And that's where comparisons to the populist uprisings in our presidential election cycle appear to match. The Brexit vote, after all, was foolishly initiated by the soon-to-be-former Prime Minister David Cameron, sure of a "Remain" majority, as a way to quell a division in his party. In the U.S, elites, so used to getting their way that dynastic families vie for leadership, lost control this year on the Republican side and nearly lost control on the Democratic side. The fallout will play out for years. Britain's insurgent voters, 52 percent to 48 percent, brought fresh appraisals of Donald Trump's candidacy just as his campaign seemed mired in problems. Once again, the sudden "What does this mean?" discussion reveals how out of touch the so-called experts are this year. The Brexit vote hasn't changed what's happened here except bring increased attention to Mr. Trump, who naturally sees a connection to his own presumptive nomination.

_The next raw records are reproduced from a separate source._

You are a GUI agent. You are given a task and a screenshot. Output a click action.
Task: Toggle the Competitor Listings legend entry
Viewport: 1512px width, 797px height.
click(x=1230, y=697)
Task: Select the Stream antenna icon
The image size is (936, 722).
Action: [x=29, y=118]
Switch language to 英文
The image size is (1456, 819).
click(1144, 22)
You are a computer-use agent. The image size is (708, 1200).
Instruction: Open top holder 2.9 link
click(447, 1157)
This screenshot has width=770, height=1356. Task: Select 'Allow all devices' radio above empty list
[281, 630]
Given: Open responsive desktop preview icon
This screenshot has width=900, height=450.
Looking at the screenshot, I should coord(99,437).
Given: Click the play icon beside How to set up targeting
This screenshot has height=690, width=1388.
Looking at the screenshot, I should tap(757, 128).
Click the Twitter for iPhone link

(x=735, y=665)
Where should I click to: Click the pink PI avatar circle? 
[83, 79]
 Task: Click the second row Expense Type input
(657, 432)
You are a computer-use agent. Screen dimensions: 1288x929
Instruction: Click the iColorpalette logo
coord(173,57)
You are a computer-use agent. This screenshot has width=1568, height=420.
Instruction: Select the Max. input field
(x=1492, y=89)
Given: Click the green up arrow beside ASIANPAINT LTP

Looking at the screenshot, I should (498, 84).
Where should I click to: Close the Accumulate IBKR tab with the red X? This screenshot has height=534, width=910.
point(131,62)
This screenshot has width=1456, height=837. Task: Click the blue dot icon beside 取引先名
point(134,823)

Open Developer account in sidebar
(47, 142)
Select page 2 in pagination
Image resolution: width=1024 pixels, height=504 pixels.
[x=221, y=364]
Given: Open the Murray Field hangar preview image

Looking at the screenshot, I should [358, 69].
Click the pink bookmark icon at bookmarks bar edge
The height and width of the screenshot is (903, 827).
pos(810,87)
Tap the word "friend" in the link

Mr. Trump, as usual, showed up in all the right places at the right times, saying all the necessary things in fueling media coverage. Bizarrely, or perhaps not, he left the campaign trail to fly to his reopened Trump Turnberry Resort in Scotland, where he gave a press conference from the 9th tee, lifting his political gamesmanship to an international level. Wearing his trademark "Make America Great Again" hat ("Made Turnberry Great Again" hats were also in evidence) and against a backdrop of bagpipers, tartans, heather and ocean, he laid into President Obama for daring to set foot on British soil to encourage the Brits to remain in the E.U. "People want to see borders," Mr. Trump said. "They don't necessarily want people pouring into their country that they don't know who they are and where they come from."

Which in a not-so-round-about way brings at least part of the Brexit issue back to the U.S. role in the Middle East mess. Created by the Bush administration's misbegotten invasion of Iraq, exacerbated by the vacuum created by the Obama administration's anxiousness get out and then the refusal to act decisively in Syria, U.S. action and inaction helped unleash the flood of migrants that flooded Europe. A butterfly effect, if you will, that helped fuel a humanitarian catastrophe and stressed the EU. The repercussions will rebound with Britain, the EU, around the globe and in the presidential run.